§ Exercise task a: In the remortgaging text below, list the headings given as situations where remortgaging could suit you.

§ Document section:
──────
If you are out of any fixed, tracker or discount tie-in period it could be easier than you think to save money by switching to a better mortgage product or remortgaging to another lender.

 

  • You could benefit from a lower interest rate and save money

  • You could shorten the term of your mortgage without increasing your payments

 

As your mortgage is probably your biggest financial commitment it makes sense to know you’re benefitting from the best rates available.

 

 

Consider if one or more of the following apply to you:

Your current mortgage deal is finishing

Many mortgages, such as fixed rate, tracker or discount mortgages will only last for a limited period, often between two and five years. More often than not, when this initial deal comes to an end your mortgage lender will move you onto their standard variable rate which is often less attractive. If this is the case, it’s a great time to look at remortgaging and switching to a new lender – one offering more attractive terms.

 

You want to make savings

Saving money on mortgage payments is why most people remortgage. Moving on to a better deal could reduce the interest rate and monthly payments. The exact amount you save will vary from person to person, but switching could mean hundreds of pounds over a year saved. You must weigh up the potential savings against any fees payable, but fee free remortgage are available so it’s worth looking into if you have no early repayment charge on your current mortgage.

 

You want better mortgage terms

While your mortgage may have been ideal when you first signed up, things change, and you may feel that your current terms don’t suit your situation anymore. Maybe you’ve inherited some money or have been promoted and received a pay rise. You may want to use this cash to make extra payments but aren’t allowed to on your current deal. 

 

Or maybe your financial future is uncertain, and you need the ability to miss the odd payment without being penalised. Whatever the reason, remortgaging could be the way to another deal that’s better suited to your current circumstances.

 

Or you are concerned interest rates could rise and you would prefer to fix your payments over the medium term to avoid unnecessary shocks.

 

You want to raise funds

It could be that you’re in need of some additional funds but you haven’t been able to secure a loan from your current lender, or you have but the terms aren’t particularly attractive. Remortgaging can help you raise the necessary funds quite easily, but you do have to take any fees into account and consider that although raising money this way can mean lower monthly payments, you will be increasing the size of your mortgage. Another option could a secured loan and I can explain the pros and cons of the options available.

 

It’s worth keeping in mind that when you’re remortgaging to raise capital your lender will ask what the extra funds are for. You could be required to provide evidence if you’re looking to borrow a large amount.

 

Reaching the end of your current mortgage deal?

Find out what options are available and see how much we might be able to save you on your mortgage payments. Many more UK homeowners are remortgaging to save money on their regular monthly repayments. How much could you save?

When remortgaging may not be the right thing to do

It’s important to decide whether the potential savings remortgaging offers will outweigh the costs that might come with it. If any of the following statements are true, then remortgaging may not be right for you.

Your current mortgage debt is quite small

​If you’ve paid off the majority of your mortgage and only have a small part left to pay, remortgaging may not be worth it. Many lenders won’t take on new mortgages once your remaining debt falls below a certain amount, often around £25,000.

Your financial circumstances have changed

​It’s quite likely that you’re in a different place, financially, since you took out your current mortgage. Maybe you’ve moved job, stopped working, or recently become self-employed.

Lenders have become more cautious in recent years, and if you don’t fit into one of their pre-defined categories, you may find it more difficult than you did in the past to get an attractive deal.
──────
§ Recorded data:

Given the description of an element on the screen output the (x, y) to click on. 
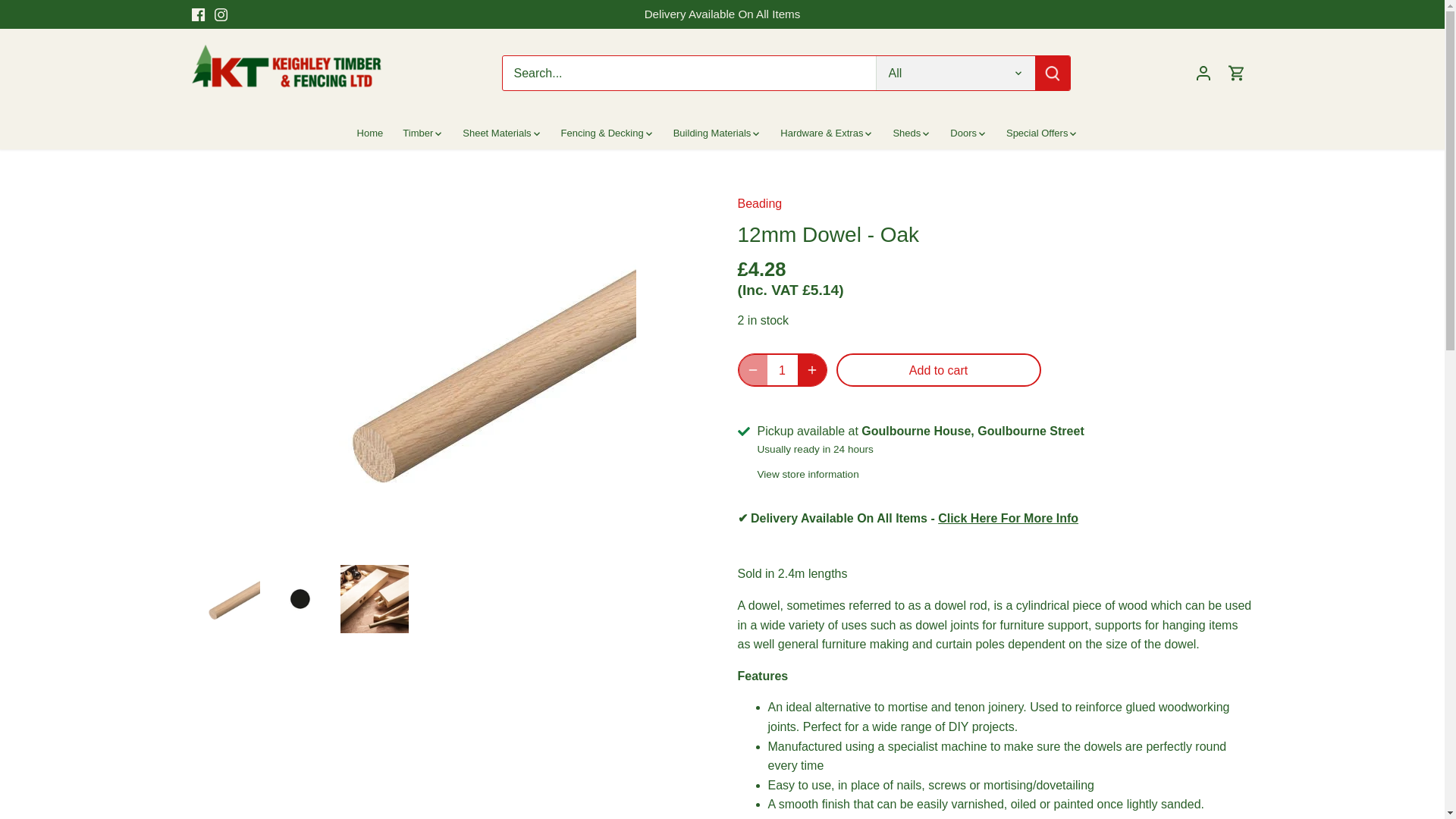
1 (782, 369)
Delivery (1007, 517)
Delivery Available On All Items (722, 13)
Facebook (196, 14)
Timber (417, 133)
Instagram (220, 14)
Home (374, 133)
──────
§ Exercise task b: Copy out all of the rows above word for word, leaving out the picture.

§ Response a:
Your current mortgage deal is finishing
You want to make savings
You want better mortgage terms
You want to raise funds

§ Response b:
Given the description of an element on the screen output the (x, y) to click on. 
1 (782, 369)
Delivery (1007, 517)
Delivery Available On All Items (722, 13)
Facebook (196, 14)
Timber (417, 133)
Instagram (220, 14)
Home (374, 133)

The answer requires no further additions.